═══ Supplied records ═══

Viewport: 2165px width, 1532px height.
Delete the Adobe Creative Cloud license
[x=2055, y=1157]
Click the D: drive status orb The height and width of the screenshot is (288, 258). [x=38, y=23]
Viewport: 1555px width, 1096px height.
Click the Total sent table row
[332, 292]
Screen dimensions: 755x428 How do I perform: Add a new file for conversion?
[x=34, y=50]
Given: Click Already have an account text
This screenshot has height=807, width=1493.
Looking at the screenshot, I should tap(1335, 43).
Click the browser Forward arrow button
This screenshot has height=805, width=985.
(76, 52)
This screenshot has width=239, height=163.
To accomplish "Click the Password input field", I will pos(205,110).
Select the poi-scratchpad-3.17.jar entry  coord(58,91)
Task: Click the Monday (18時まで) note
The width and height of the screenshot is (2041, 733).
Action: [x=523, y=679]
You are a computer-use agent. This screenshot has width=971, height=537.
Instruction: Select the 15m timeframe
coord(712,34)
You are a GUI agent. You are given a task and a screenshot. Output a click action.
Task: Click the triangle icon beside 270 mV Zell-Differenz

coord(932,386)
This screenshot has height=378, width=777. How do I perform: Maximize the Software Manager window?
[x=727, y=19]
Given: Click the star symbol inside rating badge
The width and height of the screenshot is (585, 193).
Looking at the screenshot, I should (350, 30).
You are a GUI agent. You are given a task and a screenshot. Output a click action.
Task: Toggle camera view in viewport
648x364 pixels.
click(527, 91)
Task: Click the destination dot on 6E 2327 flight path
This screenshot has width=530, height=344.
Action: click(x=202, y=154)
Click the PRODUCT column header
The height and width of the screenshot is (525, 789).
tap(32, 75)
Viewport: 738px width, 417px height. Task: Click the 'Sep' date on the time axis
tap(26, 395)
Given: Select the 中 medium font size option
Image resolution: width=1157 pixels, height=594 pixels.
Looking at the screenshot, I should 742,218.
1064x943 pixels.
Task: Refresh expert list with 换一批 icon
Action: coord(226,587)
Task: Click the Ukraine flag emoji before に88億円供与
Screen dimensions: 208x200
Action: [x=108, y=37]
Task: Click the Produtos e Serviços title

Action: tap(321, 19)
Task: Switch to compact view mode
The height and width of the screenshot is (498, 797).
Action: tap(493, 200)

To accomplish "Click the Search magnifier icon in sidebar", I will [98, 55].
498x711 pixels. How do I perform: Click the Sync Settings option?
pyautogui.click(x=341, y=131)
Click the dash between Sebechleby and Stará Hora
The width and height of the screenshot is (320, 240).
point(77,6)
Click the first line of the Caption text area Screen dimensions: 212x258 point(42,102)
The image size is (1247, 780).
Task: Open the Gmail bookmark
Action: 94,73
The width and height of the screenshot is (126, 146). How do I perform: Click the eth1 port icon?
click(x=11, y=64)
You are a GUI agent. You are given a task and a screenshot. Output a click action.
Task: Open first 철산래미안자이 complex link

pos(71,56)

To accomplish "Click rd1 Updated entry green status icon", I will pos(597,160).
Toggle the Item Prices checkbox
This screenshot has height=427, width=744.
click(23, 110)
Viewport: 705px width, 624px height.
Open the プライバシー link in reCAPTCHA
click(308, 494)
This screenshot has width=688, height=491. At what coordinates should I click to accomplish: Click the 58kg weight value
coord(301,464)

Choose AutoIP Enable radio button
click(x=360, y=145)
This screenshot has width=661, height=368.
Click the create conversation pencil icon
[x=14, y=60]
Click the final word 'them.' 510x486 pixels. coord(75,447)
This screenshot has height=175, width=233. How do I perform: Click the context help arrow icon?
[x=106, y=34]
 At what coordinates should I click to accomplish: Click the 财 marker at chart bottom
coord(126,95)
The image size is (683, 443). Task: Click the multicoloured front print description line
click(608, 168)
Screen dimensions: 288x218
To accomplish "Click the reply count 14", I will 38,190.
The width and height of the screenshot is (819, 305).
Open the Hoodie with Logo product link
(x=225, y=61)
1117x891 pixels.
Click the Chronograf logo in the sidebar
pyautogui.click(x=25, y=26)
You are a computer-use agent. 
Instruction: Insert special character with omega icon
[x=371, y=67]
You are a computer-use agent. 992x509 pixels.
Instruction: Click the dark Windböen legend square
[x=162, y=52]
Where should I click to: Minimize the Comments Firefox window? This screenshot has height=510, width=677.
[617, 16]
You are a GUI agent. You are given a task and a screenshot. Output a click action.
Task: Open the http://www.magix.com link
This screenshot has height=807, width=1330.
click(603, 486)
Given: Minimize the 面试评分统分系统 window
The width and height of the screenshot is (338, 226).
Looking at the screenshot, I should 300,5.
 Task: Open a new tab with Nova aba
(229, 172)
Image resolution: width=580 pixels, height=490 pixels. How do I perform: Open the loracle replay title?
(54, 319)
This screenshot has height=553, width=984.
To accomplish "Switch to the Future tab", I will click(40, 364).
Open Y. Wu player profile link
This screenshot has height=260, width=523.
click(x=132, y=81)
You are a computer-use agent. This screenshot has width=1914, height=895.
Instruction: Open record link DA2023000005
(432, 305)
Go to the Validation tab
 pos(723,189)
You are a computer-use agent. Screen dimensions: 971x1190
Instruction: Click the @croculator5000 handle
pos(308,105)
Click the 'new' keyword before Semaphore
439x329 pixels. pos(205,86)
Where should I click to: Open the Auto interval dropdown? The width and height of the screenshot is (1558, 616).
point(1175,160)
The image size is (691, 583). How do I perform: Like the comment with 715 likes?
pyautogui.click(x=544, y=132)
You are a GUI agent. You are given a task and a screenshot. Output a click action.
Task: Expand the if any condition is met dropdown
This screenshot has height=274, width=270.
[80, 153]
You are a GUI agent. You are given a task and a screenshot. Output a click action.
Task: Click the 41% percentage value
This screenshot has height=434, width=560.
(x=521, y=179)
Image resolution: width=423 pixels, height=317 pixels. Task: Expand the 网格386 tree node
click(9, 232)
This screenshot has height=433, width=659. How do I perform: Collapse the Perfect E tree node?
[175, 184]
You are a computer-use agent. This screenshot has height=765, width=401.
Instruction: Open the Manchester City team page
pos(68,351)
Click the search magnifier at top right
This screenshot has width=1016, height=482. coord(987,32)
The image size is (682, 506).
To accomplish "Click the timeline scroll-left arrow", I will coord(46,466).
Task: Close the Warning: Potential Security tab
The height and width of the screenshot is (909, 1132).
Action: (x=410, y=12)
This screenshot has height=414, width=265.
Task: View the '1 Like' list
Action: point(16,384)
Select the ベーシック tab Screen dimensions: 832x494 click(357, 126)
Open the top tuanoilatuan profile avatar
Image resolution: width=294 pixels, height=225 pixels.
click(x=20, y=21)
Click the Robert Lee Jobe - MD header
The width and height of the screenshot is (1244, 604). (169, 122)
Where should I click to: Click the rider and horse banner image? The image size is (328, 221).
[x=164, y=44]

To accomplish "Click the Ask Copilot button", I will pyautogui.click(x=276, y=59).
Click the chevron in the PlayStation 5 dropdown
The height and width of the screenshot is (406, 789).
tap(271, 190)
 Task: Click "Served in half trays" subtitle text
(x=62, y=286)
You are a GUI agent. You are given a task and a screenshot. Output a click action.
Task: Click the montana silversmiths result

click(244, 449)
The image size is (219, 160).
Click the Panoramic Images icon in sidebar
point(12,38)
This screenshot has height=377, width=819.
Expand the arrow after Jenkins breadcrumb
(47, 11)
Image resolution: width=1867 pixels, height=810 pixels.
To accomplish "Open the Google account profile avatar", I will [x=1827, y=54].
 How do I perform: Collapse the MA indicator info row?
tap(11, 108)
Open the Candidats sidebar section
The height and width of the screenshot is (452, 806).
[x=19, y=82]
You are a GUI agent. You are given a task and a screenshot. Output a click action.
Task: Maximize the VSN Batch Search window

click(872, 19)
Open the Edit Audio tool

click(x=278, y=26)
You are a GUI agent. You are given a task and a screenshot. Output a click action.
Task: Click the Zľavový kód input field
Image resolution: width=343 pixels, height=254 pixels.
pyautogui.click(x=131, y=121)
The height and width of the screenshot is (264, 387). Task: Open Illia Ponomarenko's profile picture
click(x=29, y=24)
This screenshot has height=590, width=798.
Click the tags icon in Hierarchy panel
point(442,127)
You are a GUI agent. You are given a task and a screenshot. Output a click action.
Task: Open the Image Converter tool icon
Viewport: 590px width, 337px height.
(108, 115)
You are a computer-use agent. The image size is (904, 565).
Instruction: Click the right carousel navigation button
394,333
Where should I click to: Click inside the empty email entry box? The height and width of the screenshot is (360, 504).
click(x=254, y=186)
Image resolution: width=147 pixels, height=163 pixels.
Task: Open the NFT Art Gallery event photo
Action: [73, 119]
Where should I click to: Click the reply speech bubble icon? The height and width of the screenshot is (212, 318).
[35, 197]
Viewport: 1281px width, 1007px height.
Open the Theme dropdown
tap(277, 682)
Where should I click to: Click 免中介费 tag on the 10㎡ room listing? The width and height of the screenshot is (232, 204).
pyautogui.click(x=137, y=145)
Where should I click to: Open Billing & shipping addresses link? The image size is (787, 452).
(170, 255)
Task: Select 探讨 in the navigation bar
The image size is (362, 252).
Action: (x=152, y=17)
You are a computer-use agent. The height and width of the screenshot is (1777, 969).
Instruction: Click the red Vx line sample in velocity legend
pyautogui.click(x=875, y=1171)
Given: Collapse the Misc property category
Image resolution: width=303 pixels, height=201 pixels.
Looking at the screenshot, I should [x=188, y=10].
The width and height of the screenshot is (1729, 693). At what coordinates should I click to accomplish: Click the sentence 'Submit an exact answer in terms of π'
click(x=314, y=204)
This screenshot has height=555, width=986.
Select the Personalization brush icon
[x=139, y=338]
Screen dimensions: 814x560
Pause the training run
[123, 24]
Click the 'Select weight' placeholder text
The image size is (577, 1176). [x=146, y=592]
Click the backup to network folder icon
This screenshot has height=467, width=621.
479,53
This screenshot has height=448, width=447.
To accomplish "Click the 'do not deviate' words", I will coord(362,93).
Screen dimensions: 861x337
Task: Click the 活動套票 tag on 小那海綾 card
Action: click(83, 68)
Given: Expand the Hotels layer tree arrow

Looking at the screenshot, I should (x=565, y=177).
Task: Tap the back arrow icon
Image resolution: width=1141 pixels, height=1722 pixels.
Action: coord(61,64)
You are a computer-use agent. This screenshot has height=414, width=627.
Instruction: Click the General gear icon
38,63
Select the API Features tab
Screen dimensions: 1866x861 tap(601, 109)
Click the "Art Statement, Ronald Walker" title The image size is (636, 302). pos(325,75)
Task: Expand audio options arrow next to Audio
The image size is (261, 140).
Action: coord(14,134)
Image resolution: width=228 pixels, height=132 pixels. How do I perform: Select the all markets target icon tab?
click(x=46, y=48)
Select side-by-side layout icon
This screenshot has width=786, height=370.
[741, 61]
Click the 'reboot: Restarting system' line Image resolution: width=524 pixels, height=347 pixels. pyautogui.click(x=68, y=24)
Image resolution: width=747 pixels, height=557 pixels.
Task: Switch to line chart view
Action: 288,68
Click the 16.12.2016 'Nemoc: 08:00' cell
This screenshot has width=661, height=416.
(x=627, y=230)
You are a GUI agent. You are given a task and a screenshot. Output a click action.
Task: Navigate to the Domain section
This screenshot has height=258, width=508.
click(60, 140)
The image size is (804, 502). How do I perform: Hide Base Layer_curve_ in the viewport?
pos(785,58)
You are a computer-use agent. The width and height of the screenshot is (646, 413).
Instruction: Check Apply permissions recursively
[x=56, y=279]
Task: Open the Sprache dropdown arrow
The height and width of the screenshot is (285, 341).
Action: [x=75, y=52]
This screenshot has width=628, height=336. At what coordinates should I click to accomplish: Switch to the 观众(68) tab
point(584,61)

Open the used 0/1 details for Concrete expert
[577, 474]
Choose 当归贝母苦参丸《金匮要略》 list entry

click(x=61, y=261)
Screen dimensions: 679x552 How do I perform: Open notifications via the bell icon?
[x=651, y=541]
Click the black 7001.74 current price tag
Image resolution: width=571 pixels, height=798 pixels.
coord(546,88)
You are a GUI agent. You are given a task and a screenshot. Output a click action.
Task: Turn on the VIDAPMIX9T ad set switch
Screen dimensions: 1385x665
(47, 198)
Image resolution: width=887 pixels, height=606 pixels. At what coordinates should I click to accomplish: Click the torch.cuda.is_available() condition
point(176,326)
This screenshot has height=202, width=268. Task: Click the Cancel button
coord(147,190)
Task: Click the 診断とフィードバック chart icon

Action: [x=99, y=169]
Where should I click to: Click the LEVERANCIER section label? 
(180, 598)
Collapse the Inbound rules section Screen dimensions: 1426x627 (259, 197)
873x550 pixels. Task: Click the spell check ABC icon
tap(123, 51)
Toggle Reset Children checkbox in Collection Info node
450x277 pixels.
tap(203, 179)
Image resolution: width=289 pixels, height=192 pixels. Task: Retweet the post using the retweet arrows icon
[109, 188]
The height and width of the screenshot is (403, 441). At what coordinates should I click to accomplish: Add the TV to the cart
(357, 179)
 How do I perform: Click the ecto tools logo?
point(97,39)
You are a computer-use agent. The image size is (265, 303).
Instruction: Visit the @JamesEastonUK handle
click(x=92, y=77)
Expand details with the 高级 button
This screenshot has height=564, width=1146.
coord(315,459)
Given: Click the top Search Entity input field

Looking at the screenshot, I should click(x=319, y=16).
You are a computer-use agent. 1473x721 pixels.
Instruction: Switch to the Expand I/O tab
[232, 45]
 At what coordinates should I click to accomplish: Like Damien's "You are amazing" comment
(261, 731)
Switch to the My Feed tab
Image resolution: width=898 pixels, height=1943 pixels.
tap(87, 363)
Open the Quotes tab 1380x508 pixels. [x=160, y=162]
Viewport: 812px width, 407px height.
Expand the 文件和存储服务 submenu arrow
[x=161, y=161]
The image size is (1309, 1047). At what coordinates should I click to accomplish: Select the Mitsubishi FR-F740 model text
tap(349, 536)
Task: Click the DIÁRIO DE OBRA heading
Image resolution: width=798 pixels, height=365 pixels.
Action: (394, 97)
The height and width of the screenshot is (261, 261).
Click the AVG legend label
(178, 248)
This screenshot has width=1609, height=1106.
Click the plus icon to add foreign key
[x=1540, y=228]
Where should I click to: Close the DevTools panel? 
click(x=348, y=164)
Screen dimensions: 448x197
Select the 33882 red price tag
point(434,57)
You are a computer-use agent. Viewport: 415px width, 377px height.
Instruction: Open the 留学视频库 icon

═══

What is needed is an exact copy of the lines above, from the one containing "You are a computer-use agent. 1473x721" through the one containing "Switch to the My Feed tab", with nothing added.

Response box:
You are a computer-use agent. 1473x721 pixels.
Instruction: Switch to the Expand I/O tab
[232, 45]
 At what coordinates should I click to accomplish: Like Damien's "You are amazing" comment
(261, 731)
Switch to the My Feed tab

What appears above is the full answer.